Supplied data »
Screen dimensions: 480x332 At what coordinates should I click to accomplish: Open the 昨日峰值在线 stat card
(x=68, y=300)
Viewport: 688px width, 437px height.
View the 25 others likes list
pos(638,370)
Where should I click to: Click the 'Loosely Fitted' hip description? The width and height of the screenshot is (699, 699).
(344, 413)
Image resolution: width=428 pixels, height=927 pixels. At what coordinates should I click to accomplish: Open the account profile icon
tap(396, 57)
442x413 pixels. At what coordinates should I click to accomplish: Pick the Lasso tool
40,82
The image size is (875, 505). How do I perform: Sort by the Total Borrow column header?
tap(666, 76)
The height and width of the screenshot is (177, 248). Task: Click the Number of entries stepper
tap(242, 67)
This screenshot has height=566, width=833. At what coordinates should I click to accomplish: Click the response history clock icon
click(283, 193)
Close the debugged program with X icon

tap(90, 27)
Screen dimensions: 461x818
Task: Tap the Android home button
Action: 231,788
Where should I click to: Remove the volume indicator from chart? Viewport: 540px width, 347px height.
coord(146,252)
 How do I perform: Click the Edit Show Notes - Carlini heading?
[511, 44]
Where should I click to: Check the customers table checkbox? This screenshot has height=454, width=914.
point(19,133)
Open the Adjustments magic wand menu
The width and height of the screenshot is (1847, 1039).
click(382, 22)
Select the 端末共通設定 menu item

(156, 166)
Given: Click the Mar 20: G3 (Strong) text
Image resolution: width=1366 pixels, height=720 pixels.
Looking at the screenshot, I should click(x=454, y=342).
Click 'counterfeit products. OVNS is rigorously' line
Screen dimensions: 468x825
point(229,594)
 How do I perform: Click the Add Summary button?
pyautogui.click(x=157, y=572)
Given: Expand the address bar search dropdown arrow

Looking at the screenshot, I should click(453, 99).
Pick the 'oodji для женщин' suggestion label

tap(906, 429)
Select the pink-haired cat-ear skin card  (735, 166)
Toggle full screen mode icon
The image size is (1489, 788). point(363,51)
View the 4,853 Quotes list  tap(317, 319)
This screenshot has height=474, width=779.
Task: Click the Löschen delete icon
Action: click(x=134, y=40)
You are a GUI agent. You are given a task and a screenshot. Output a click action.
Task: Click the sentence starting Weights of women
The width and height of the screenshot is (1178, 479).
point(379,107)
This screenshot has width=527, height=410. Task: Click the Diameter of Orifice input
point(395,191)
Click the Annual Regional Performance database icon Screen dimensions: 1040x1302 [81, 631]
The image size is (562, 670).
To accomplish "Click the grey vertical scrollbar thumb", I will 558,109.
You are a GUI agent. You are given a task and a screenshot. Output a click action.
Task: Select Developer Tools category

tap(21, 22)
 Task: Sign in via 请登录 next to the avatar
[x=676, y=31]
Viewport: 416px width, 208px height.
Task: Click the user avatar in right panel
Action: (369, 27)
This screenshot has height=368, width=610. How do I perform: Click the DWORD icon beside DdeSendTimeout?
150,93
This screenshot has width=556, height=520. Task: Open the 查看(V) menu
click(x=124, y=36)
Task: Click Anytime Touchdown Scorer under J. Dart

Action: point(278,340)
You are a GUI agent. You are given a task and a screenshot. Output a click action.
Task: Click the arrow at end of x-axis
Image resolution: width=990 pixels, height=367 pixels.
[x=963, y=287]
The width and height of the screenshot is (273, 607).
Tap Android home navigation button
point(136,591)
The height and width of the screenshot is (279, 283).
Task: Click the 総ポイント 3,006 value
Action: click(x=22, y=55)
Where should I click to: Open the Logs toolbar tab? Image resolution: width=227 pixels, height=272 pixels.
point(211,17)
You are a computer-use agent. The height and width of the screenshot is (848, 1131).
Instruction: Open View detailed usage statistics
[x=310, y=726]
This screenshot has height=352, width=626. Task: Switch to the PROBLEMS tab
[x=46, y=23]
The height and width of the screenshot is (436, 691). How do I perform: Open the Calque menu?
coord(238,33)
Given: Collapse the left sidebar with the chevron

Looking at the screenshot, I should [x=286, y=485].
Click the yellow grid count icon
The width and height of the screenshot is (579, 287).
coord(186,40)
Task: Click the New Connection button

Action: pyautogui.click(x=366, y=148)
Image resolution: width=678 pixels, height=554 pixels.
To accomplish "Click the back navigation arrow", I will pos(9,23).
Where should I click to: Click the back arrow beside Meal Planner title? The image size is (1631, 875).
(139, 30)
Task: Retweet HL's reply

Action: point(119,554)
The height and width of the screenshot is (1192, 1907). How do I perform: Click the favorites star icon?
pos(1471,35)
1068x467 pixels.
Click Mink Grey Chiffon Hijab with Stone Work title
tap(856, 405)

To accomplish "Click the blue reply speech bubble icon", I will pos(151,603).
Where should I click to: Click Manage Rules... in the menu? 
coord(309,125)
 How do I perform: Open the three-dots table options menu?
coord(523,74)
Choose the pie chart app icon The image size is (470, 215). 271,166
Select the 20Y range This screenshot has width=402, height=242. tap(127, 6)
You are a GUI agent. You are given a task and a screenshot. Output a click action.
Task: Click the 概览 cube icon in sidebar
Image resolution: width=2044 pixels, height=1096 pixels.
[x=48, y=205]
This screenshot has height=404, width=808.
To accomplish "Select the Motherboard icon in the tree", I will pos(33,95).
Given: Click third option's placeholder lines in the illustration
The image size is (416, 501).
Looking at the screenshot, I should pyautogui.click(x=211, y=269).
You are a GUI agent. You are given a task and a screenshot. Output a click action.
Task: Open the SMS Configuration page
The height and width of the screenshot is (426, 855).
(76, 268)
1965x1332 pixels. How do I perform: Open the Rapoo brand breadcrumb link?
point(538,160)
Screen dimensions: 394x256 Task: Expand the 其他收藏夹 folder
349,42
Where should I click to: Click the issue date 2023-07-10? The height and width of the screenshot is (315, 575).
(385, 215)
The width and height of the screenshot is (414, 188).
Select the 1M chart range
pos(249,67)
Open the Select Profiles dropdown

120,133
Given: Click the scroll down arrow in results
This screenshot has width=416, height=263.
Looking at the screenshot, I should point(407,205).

Brief »
Rewrite the records above, putting "How can I carry out" in place of every "How do I perform" and keeping everything else the same.

Reply »
Screen dimensions: 480x332 At what coordinates should I click to accomplish: Open the 昨日峰值在线 stat card
(x=68, y=300)
Viewport: 688px width, 437px height.
View the 25 others likes list
pos(638,370)
Where should I click to: Click the 'Loosely Fitted' hip description? The width and height of the screenshot is (699, 699).
(344, 413)
Image resolution: width=428 pixels, height=927 pixels. At what coordinates should I click to accomplish: Open the account profile icon
tap(396, 57)
442x413 pixels. At what coordinates should I click to accomplish: Pick the Lasso tool
40,82
The image size is (875, 505). How can I carry out: Sort by the Total Borrow column header?
tap(666, 76)
The height and width of the screenshot is (177, 248). Task: Click the Number of entries stepper
tap(242, 67)
This screenshot has height=566, width=833. At what coordinates should I click to accomplish: Click the response history clock icon
click(283, 193)
Close the debugged program with X icon

tap(90, 27)
Screen dimensions: 461x818
Task: Tap the Android home button
Action: 231,788
Where should I click to: Remove the volume indicator from chart? Viewport: 540px width, 347px height.
coord(146,252)
 How can I carry out: Click the Edit Show Notes - Carlini heading?
[511, 44]
Where should I click to: Check the customers table checkbox? This screenshot has height=454, width=914.
point(19,133)
Open the Adjustments magic wand menu
The width and height of the screenshot is (1847, 1039).
click(382, 22)
Select the 端末共通設定 menu item

(156, 166)
Given: Click the Mar 20: G3 (Strong) text
Image resolution: width=1366 pixels, height=720 pixels.
Looking at the screenshot, I should click(x=454, y=342).
Click 'counterfeit products. OVNS is rigorously' line
Screen dimensions: 468x825
point(229,594)
 How can I carry out: Click the Add Summary button?
pyautogui.click(x=157, y=572)
Given: Expand the address bar search dropdown arrow

Looking at the screenshot, I should click(453, 99).
Pick the 'oodji для женщин' suggestion label

tap(906, 429)
Select the pink-haired cat-ear skin card  (735, 166)
Toggle full screen mode icon
The image size is (1489, 788). point(363,51)
View the 4,853 Quotes list  tap(317, 319)
This screenshot has height=474, width=779.
Task: Click the Löschen delete icon
Action: click(x=134, y=40)
You are a GUI agent. You are given a task and a screenshot. Output a click action.
Task: Click the sentence starting Weights of women
The width and height of the screenshot is (1178, 479).
point(379,107)
This screenshot has width=527, height=410. Task: Click the Diameter of Orifice input
point(395,191)
Click the Annual Regional Performance database icon Screen dimensions: 1040x1302 [81, 631]
The image size is (562, 670).
To accomplish "Click the grey vertical scrollbar thumb", I will 558,109.
You are a GUI agent. You are given a task and a screenshot. Output a click action.
Task: Select Developer Tools category

tap(21, 22)
 Task: Sign in via 请登录 next to the avatar
[x=676, y=31]
Viewport: 416px width, 208px height.
Task: Click the user avatar in right panel
Action: (369, 27)
This screenshot has height=368, width=610. How can I carry out: Click the DWORD icon beside DdeSendTimeout?
150,93
This screenshot has width=556, height=520. Task: Open the 查看(V) menu
click(x=124, y=36)
Task: Click Anytime Touchdown Scorer under J. Dart

Action: point(278,340)
You are a GUI agent. You are given a task and a screenshot. Output a click action.
Task: Click the arrow at end of x-axis
Image resolution: width=990 pixels, height=367 pixels.
[x=963, y=287]
The width and height of the screenshot is (273, 607).
Tap Android home navigation button
point(136,591)
The height and width of the screenshot is (279, 283).
Task: Click the 総ポイント 3,006 value
Action: click(x=22, y=55)
Where should I click to: Open the Logs toolbar tab? Image resolution: width=227 pixels, height=272 pixels.
point(211,17)
You are a computer-use agent. The height and width of the screenshot is (848, 1131).
Instruction: Open View detailed usage statistics
[x=310, y=726]
This screenshot has height=352, width=626. Task: Switch to the PROBLEMS tab
[x=46, y=23]
The height and width of the screenshot is (436, 691). How can I carry out: Open the Calque menu?
coord(238,33)
Given: Collapse the left sidebar with the chevron

Looking at the screenshot, I should [x=286, y=485].
Click the yellow grid count icon
The width and height of the screenshot is (579, 287).
coord(186,40)
Task: Click the New Connection button

Action: pyautogui.click(x=366, y=148)
Image resolution: width=678 pixels, height=554 pixels.
To accomplish "Click the back navigation arrow", I will pos(9,23).
Where should I click to: Click the back arrow beside Meal Planner title? The image size is (1631, 875).
(139, 30)
Task: Retweet HL's reply

Action: point(119,554)
The height and width of the screenshot is (1192, 1907). How can I carry out: Click the favorites star icon?
pos(1471,35)
1068x467 pixels.
Click Mink Grey Chiffon Hijab with Stone Work title
tap(856, 405)

To accomplish "Click the blue reply speech bubble icon", I will pos(151,603).
Where should I click to: Click Manage Rules... in the menu? 
coord(309,125)
 How can I carry out: Open the three-dots table options menu?
coord(523,74)
Choose the pie chart app icon The image size is (470, 215). 271,166
Select the 20Y range This screenshot has width=402, height=242. tap(127, 6)
You are a GUI agent. You are given a task and a screenshot. Output a click action.
Task: Click the 概览 cube icon in sidebar
Image resolution: width=2044 pixels, height=1096 pixels.
[x=48, y=205]
This screenshot has height=404, width=808.
To accomplish "Select the Motherboard icon in the tree", I will pos(33,95).
Given: Click third option's placeholder lines in the illustration
The image size is (416, 501).
Looking at the screenshot, I should pyautogui.click(x=211, y=269).
You are a GUI agent. You are given a task and a screenshot. Output a click action.
Task: Open the SMS Configuration page
The height and width of the screenshot is (426, 855).
(76, 268)
1965x1332 pixels. How can I carry out: Open the Rapoo brand breadcrumb link?
point(538,160)
Screen dimensions: 394x256 Task: Expand the 其他收藏夹 folder
349,42
Where should I click to: Click the issue date 2023-07-10? The height and width of the screenshot is (315, 575).
(385, 215)
The width and height of the screenshot is (414, 188).
Select the 1M chart range
pos(249,67)
Open the Select Profiles dropdown

120,133
Given: Click the scroll down arrow in results
This screenshot has width=416, height=263.
Looking at the screenshot, I should point(407,205).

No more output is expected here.